The Human Performance Management Lab, the Photonics and Semiconductor Nanophysics Lab, the Turbulence and Vortex Dynamics Lab, the Magnetic, electrical & structural nanocharacterization Lab, the Science and Technology of Nuclear Fusion Lab. An arbitrary cross-section of the laboratory range on the TU/e campus. In total, there are no less than 54 laboratories – and the beauty is: many of them can also be used by people and companies from outside the university.
All 54 TU/e-laboratories were collected on a website earlier this year. Not only does the list provide insight for the outside world into the diversity of research carried out at the TU/e, but the list is also a concrete invitation to use it.
Which laboratories are located in the individual campus buildings, who is allowed to use them, who are the lab administrators, what facilities are available and what type of research is being carried out? The visitor of the site receives the answers to these questions.
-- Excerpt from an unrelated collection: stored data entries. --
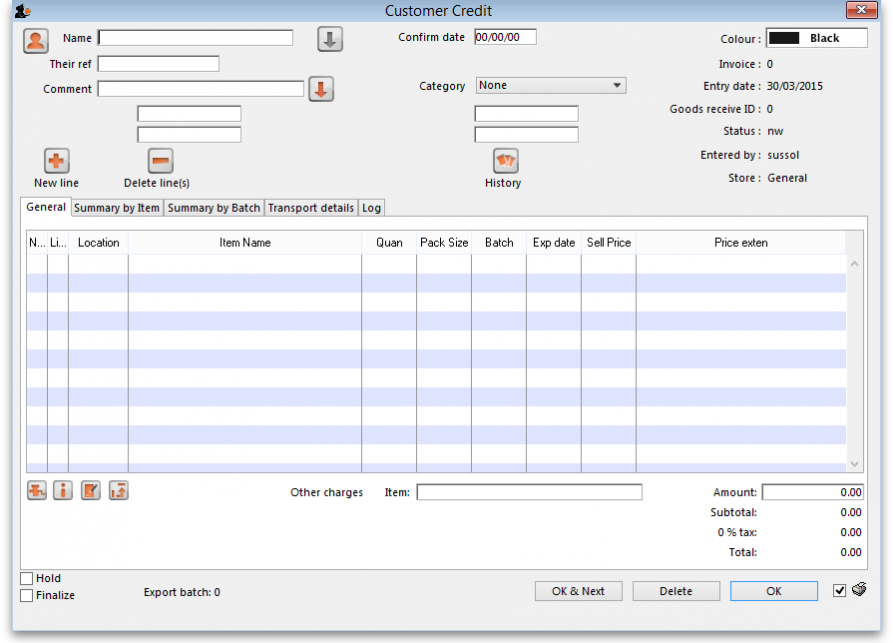Click the Delete line(s) minus icon
Screen dimensions: 893x643
click(160, 161)
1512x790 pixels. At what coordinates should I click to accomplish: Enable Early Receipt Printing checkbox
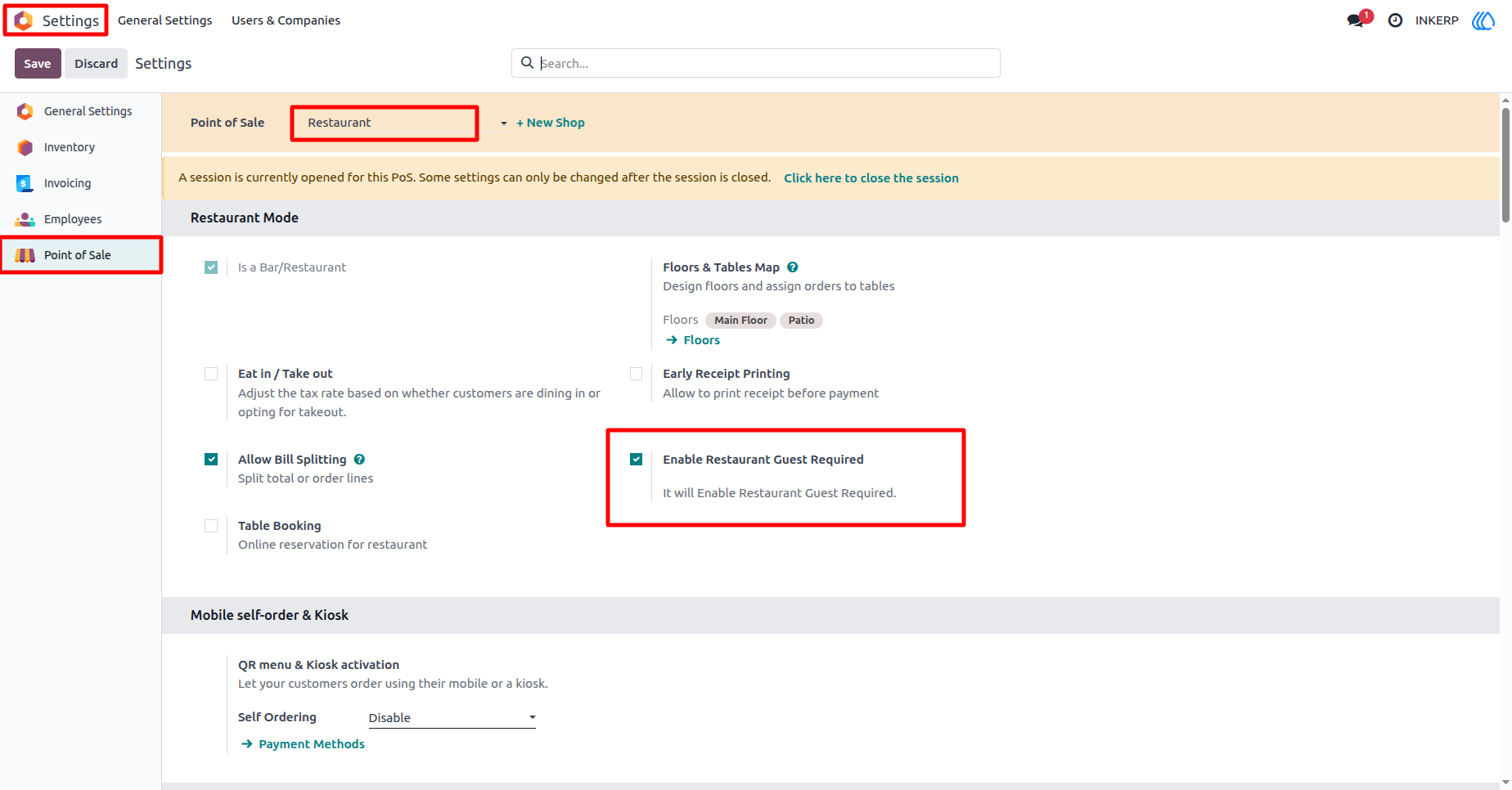(636, 374)
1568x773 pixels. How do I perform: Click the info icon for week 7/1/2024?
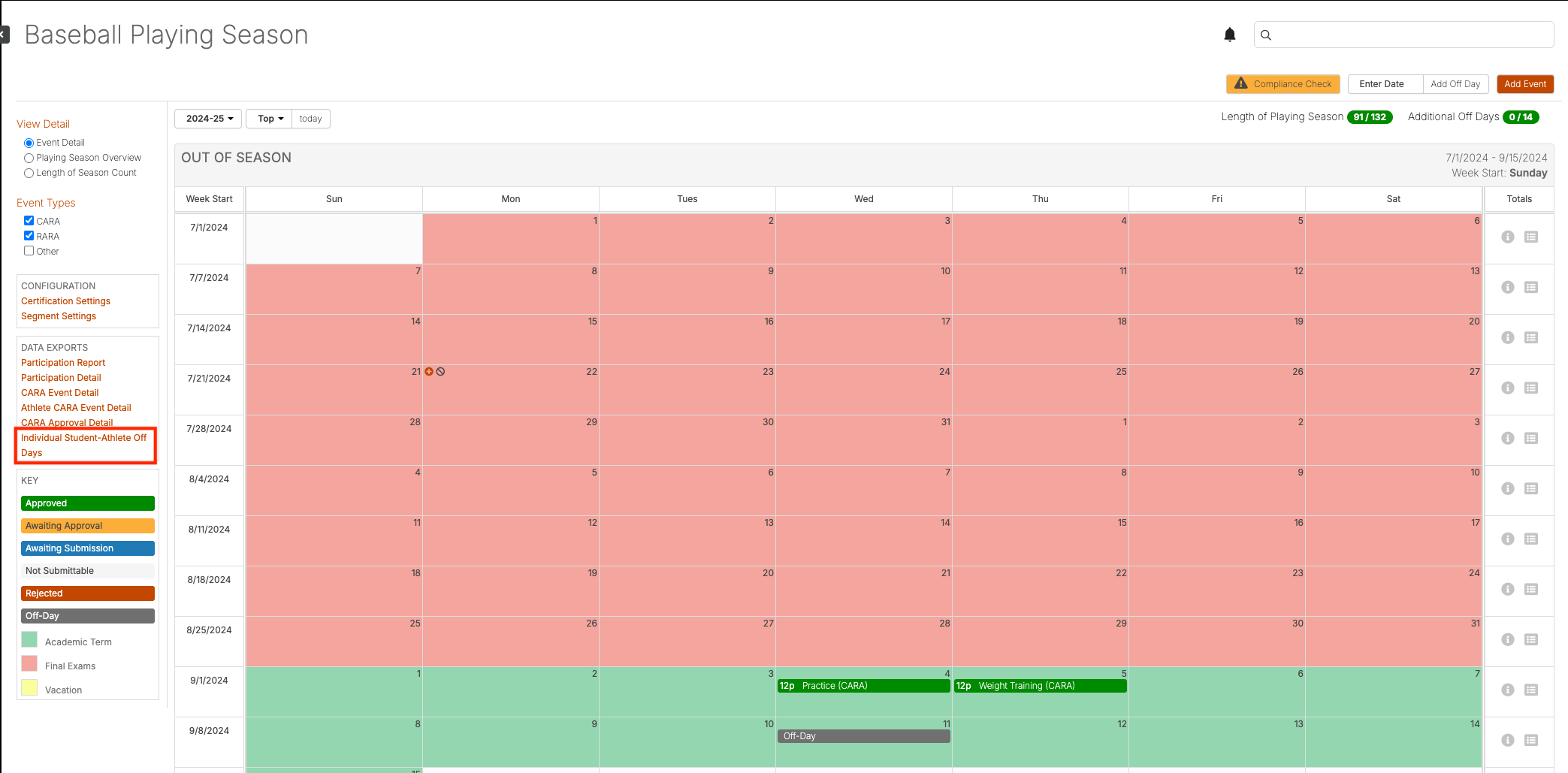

For example, at the Darcy Lab in Gemini, it states that “it offers unique MRI facilities specially equipped to investigate the properties of technologically porous materials”. On the High Capacity Optical Transmission Lab, it says that it facilitates research into innovative fiber optic cables that allow larger volumes of data to be sent. The fourteen largest laboratories are described in detail. The remaining forty are briefly listed with the name of the lab administrator and a link to the lab’s website.
Lisette Appelo, a research policy officer at the General Affairs Department, was the project leader responsible for raising awareness of the research facilities and the research carried out there. “We want to make it clear, for both people inside and outside the TU/e, what kind of special facilities we have here. It is also not known to everyone which labs are accessible to whom, even from outside the campus. We hope that people will now find it easier to find each other.”
Difficult to find
There was a half year between idea and execution, in which, according to Appelo, most of the time was spent in the inventory. She carried out this work with Trang Kager-Nguyen, who also worked for the General Affairs Department. “I quickly found out that the information was difficult to find. And it was not always immediately clear who the lab administrator was.”
The realisation of the website was carried out by marketing communications specialist Marc Rosmalen and content manager Heidy Keepers of the Communication Expertise Centre. Rosmalen: “We wanted to emphasise the special features of the labs. The set-up of some of the laboratories is unique in the Netherlands or even in the world. We have coordinated the texts with the scientists concerned so that they also support the content.”
The aim is to keep the site constantly up to date, which in itself will be a big job. Appelo: “We want to update the site extensively once a year anyway. In the coming period, we will determine whether and where we can add to the details or broaden our scope. For example, we are going to see if we can give the living labs, such as those at the ‘market hall’ of MetaForum, a place as well.”